Hot water systems are often blamed for high electricity bills. As passionate plumbers in Gymea, we want to defend the hot water systems in Cronulla and present other reasons why your power bill is high. This data is from energy audits of homes and businesses around NSW:
- Ducted air conditioning
- Electric water heaters
- Other electric heaters
- Water pumps
- Solar panels (with issues)
How can you reduce energy use?
Ducted air conditioning tops the list for households and workplaces, representing approximately 50% of an electricity bill with their high input power ratings. A domestic system consumes about 5kW so e.g. over 5 hours/day, 180 days/year, at $0.25 per kWh = $1,125 per annum. Every 1˚C adjustment on the thermostat (heating or cooling) equals 5-10% savings.

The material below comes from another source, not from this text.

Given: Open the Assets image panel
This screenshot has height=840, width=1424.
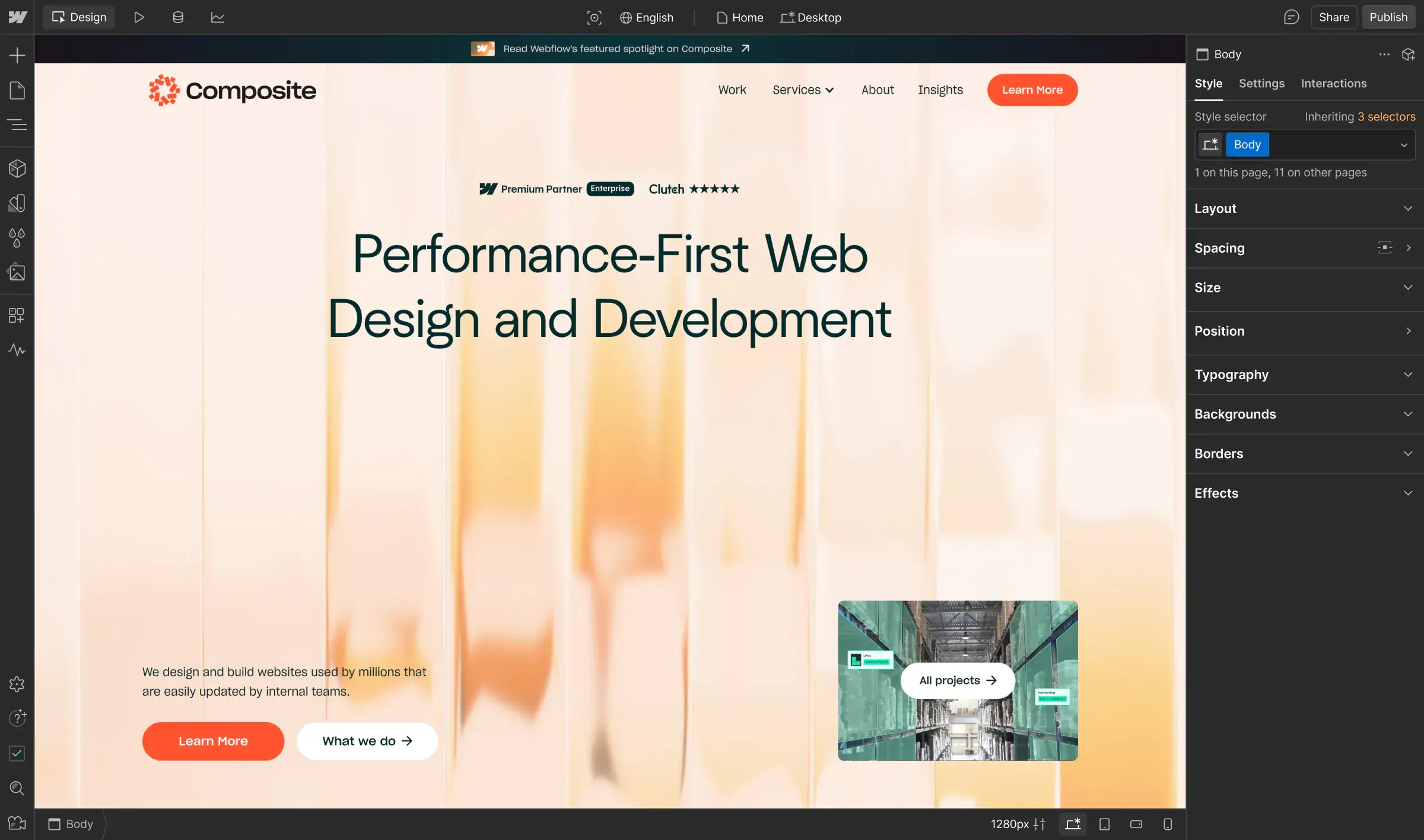Looking at the screenshot, I should (17, 273).
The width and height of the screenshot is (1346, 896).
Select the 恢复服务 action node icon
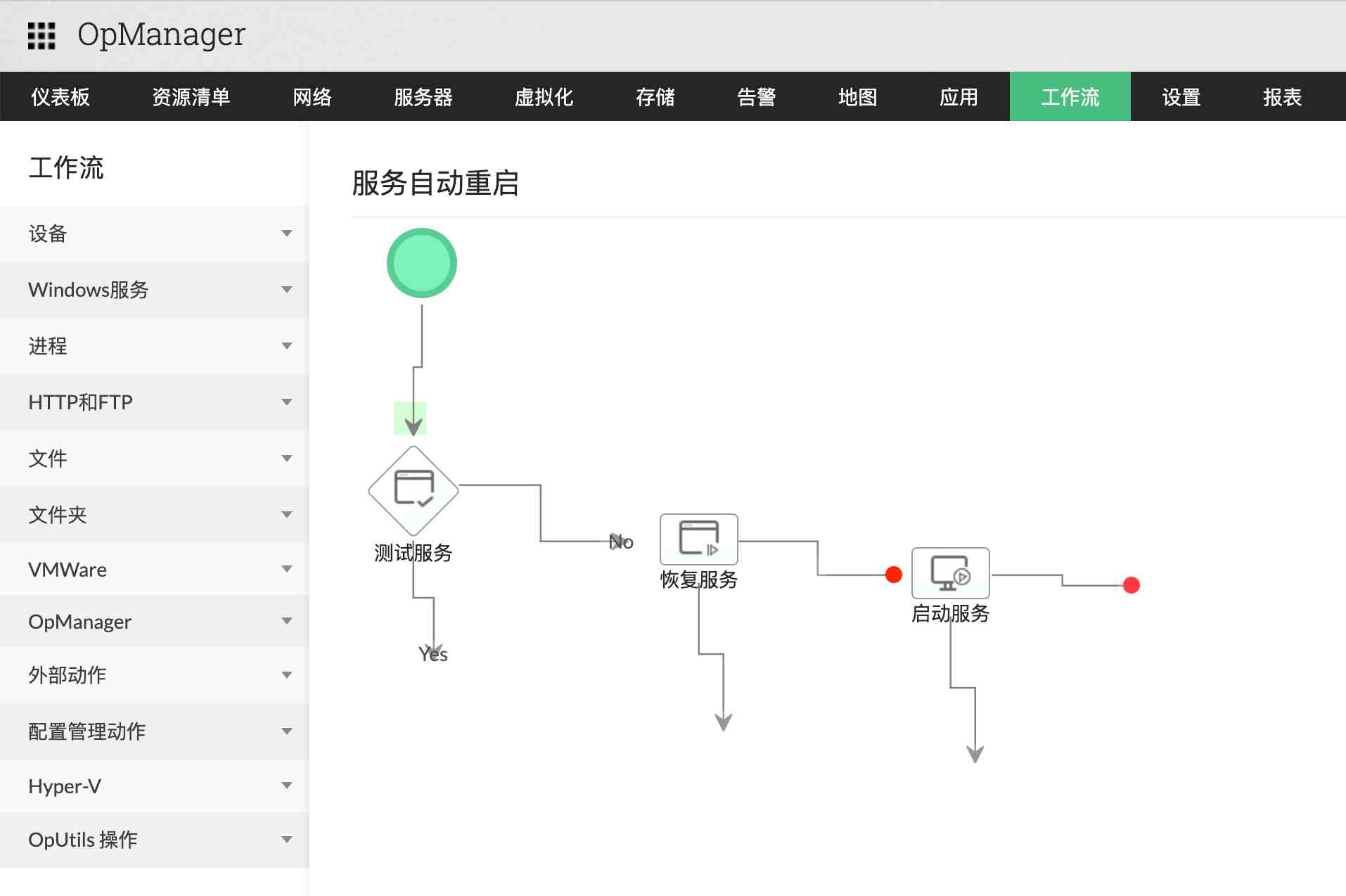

Insulate your building, use shading and fix drafts to use less air conditioning.
Hot water systems can represent 30% of a household’s energy bill, whether it be a tank or an instantaneous system.
To reduce this, do the following:
- Immediately attend to dripping taps or tank leaks
- Install efficient fixtures and showerheads
- Stop taking very long showers
- Turn off all instant hot water boilers after hours
- Reduce the set-point temperature
- Insulate pipework/tank.
- Turn off office hot water devices after hours.
Plug-in electric heaters consume vast amounts of power. A single 2 kW electric heater, running 8 hours/day will add $360 to one quarterly power bill.
Underfloor electric and heated towel rails deliver high bills if running all day. Some in-slab heating can be left on without you noticing!
Clothes dryers can use 5kWh of electricity per load.
Ovens in a commercial kitchen can use up to 40kW each and if frequently used at home the impact on the electricity bill will be substantial.
Action to take:
- Use timers on underfloor heating / heated towel rails.
- If you use a clothes dryer frequently invest in a ‘heat pump’ dryer.
Households with pools have the highest electricity bills, mainly due to the pool filter pump. Over-spec filter pumps are usually installed with the pump running for a “recommended” 8 hours a day, which is mostly not necessary.
Irrigation pumps also add hugely to energy bills. Note: the pump’s motor speed is important in relation to energy bills.
We advise that you check if you can:
- Reduce the pool pumps operating time
- Use a smaller pump for a longer time for irrigation.
Refrigerators are actually energy efficient. It’s the quantity of them that puts a dent in an energy bill. Big electricity bills often have two or more refrigerators contributing to the bill.
For cafes, restaurants and clubs, refrigeration can be their single biggest energy user.
Actions to take:
- Consolidate the number of devices in use.
- Anything that is not perishable should go into a fridge that is on a timer.
- At home use a set-point of 4˚C in the fridge and -15˚C for the freezer.
- Maximise cool room insulation, maintain the door seal and use a PVC door curtain.
Lighting has the most energy-saving opportunities available.
Actions to take:
- Upgrade all lights and fitting to energy-efficient LED.
- Install LED lights with motion sensors.
- Don’t over-spec lighting. Light levels can be lower in corridors and storage areas.
If you don’t understand how solar panels work you could cause high electricity bills. These could be the cause:
- Lack of knowledge
- Maintenance issue.
- A billing or metering problem.
Some people assume solar power means that the use of their ducted aircon has no impact on the energy bill. This is solely dependent on the weather, time of year, time of day, size of air conditioner, and size of the PV array. Additionally, a maintenance issue might be missed due to your lack of knowledge.
Action to take:
- Install a solar energy monitor.
- Check that a ‘feed-in tariff’ is appearing on your power bills.
- Check your inverter once every few months.